If I adapt the problem to the comment, it is possible to use integer points in polyhedra. First, one creates the polyhedron of partitions in chamber. Then, one fixes the sum of the parts to be N in the coord_sum. Taking the intersection and then the integral points, we get at least the potential partitions.
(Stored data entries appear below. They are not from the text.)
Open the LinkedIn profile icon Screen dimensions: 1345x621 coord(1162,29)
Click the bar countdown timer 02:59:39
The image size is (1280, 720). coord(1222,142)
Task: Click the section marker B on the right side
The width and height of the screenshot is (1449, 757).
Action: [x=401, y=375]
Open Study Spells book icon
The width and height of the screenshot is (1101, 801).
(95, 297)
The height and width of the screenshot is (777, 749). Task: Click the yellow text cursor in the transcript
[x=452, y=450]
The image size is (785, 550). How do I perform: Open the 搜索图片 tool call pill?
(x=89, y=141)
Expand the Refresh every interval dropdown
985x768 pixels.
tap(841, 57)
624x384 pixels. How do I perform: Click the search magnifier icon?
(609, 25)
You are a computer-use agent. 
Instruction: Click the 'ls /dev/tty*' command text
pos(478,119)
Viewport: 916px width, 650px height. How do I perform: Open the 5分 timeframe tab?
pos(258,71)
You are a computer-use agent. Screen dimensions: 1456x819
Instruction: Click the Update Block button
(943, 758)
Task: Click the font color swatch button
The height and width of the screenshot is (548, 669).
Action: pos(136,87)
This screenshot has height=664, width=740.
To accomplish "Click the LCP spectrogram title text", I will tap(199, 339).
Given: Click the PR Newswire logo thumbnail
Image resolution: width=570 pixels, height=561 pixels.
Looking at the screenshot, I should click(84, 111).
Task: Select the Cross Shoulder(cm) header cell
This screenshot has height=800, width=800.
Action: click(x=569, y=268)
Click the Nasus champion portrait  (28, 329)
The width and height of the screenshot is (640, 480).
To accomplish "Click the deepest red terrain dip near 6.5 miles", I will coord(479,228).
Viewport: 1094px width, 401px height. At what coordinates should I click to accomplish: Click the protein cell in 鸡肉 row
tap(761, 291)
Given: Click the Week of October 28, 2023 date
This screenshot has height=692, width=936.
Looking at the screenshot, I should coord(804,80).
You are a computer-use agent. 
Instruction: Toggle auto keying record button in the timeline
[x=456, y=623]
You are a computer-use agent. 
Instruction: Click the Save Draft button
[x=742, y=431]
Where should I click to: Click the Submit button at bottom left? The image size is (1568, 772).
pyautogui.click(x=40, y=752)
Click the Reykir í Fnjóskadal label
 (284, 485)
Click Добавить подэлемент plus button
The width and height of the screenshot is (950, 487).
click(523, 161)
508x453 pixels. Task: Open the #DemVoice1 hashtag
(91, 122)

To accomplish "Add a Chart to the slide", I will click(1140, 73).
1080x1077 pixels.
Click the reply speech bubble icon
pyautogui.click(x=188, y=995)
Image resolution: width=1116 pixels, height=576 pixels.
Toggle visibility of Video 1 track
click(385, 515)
Then, one can iterate to test the inverse sum and the minimal part.

For d=1 I get:

sage: d = 1 
....: bound = 25
....: adm_part = set() 
....: for k in range(2,2*(d+1)+1): 
....:     chamber = Polyhedron(rays=[[0]*_+[1]*(k-_) for _ in range(k)],backend='normaliz') 
....:     for N in range(2*k,bound): 
....:         coord_sum = Polyhedron(eqns=[[-N]+[1]*k],backend='normaliz') 
....:         start_partitions = (chamber & coord_sum).integral_points() 
....:         for p in start_partitions: 
....:             non_zero = tuple([_ for _ in p if _ > 0]) 
....:             if min(non_zero) >= 2 and sum([1/_ for _ in non_zero]) == len(non_zero) - d - 1: 
....:                 if non_zero not in adm_part: 
....:                     adm_part.add(non_zero) 
....:                     print(non_zero) 
....:                                                                                                                                                                                                              
(3, 3, 3)
(2, 4, 4)
(2, 3, 6)
(2, 2, 2, 2)

If my code is not correct, one may still modify it to get the proper definition of admissibility...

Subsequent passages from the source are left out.